*TASK DIRECTIONS*: Output the whole listing again, exactly as it reads.

*****

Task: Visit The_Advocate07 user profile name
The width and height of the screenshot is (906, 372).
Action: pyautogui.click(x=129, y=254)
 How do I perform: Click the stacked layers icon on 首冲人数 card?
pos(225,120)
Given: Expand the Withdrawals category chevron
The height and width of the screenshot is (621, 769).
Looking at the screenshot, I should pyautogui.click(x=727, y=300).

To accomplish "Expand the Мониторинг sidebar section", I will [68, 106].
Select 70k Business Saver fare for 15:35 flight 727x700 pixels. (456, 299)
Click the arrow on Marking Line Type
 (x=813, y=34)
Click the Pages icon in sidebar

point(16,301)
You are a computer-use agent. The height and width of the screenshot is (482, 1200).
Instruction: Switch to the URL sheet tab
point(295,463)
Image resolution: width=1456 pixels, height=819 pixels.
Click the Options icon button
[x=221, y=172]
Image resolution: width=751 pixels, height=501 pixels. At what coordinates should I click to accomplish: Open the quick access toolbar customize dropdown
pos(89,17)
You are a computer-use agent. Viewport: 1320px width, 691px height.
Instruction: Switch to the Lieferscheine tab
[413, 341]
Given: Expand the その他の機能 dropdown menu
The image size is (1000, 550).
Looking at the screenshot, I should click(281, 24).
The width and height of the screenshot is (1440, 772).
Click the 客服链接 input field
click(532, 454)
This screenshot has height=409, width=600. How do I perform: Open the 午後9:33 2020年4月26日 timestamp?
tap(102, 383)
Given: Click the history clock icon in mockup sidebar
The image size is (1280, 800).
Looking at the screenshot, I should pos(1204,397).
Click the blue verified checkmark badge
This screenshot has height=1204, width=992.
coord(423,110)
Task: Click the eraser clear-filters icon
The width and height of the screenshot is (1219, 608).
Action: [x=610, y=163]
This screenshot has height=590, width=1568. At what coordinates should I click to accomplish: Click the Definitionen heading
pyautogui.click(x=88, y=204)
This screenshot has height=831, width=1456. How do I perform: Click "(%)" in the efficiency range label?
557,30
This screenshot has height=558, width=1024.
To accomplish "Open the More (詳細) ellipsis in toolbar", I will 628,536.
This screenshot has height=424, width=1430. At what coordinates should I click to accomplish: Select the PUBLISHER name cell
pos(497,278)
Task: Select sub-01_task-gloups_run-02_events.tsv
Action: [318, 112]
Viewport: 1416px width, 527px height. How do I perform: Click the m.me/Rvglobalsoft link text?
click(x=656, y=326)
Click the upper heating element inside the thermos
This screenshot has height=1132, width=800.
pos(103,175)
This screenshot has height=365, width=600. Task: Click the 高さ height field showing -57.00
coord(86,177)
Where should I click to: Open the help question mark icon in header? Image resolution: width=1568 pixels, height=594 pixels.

*****

*RESPONSE FOR THIS EXERCISE*:
Task: Visit The_Advocate07 user profile name
The width and height of the screenshot is (906, 372).
Action: pyautogui.click(x=129, y=254)
 How do I perform: Click the stacked layers icon on 首冲人数 card?
pos(225,120)
Given: Expand the Withdrawals category chevron
The height and width of the screenshot is (621, 769).
Looking at the screenshot, I should pyautogui.click(x=727, y=300).

To accomplish "Expand the Мониторинг sidebar section", I will [68, 106].
Select 70k Business Saver fare for 15:35 flight 727x700 pixels. (456, 299)
Click the arrow on Marking Line Type
 (x=813, y=34)
Click the Pages icon in sidebar

point(16,301)
You are a computer-use agent. The height and width of the screenshot is (482, 1200).
Instruction: Switch to the URL sheet tab
point(295,463)
Image resolution: width=1456 pixels, height=819 pixels.
Click the Options icon button
[x=221, y=172]
Image resolution: width=751 pixels, height=501 pixels. At what coordinates should I click to accomplish: Open the quick access toolbar customize dropdown
pos(89,17)
You are a computer-use agent. Viewport: 1320px width, 691px height.
Instruction: Switch to the Lieferscheine tab
[413, 341]
Given: Expand the その他の機能 dropdown menu
The image size is (1000, 550).
Looking at the screenshot, I should click(281, 24).
The width and height of the screenshot is (1440, 772).
Click the 客服链接 input field
click(532, 454)
This screenshot has height=409, width=600. How do I perform: Open the 午後9:33 2020年4月26日 timestamp?
tap(102, 383)
Given: Click the history clock icon in mockup sidebar
The image size is (1280, 800).
Looking at the screenshot, I should pos(1204,397).
Click the blue verified checkmark badge
This screenshot has height=1204, width=992.
coord(423,110)
Task: Click the eraser clear-filters icon
The width and height of the screenshot is (1219, 608).
Action: [x=610, y=163]
This screenshot has height=590, width=1568. At what coordinates should I click to accomplish: Click the Definitionen heading
pyautogui.click(x=88, y=204)
This screenshot has height=831, width=1456. How do I perform: Click "(%)" in the efficiency range label?
557,30
This screenshot has height=558, width=1024.
To accomplish "Open the More (詳細) ellipsis in toolbar", I will 628,536.
This screenshot has height=424, width=1430. At what coordinates should I click to accomplish: Select the PUBLISHER name cell
pos(497,278)
Task: Select sub-01_task-gloups_run-02_events.tsv
Action: [318, 112]
Viewport: 1416px width, 527px height. How do I perform: Click the m.me/Rvglobalsoft link text?
click(x=656, y=326)
Click the upper heating element inside the thermos
This screenshot has height=1132, width=800.
pos(103,175)
This screenshot has height=365, width=600. Task: Click the 高さ height field showing -57.00
coord(86,177)
Where should I click to: Open the help question mark icon in header? Image resolution: width=1568 pixels, height=594 pixels.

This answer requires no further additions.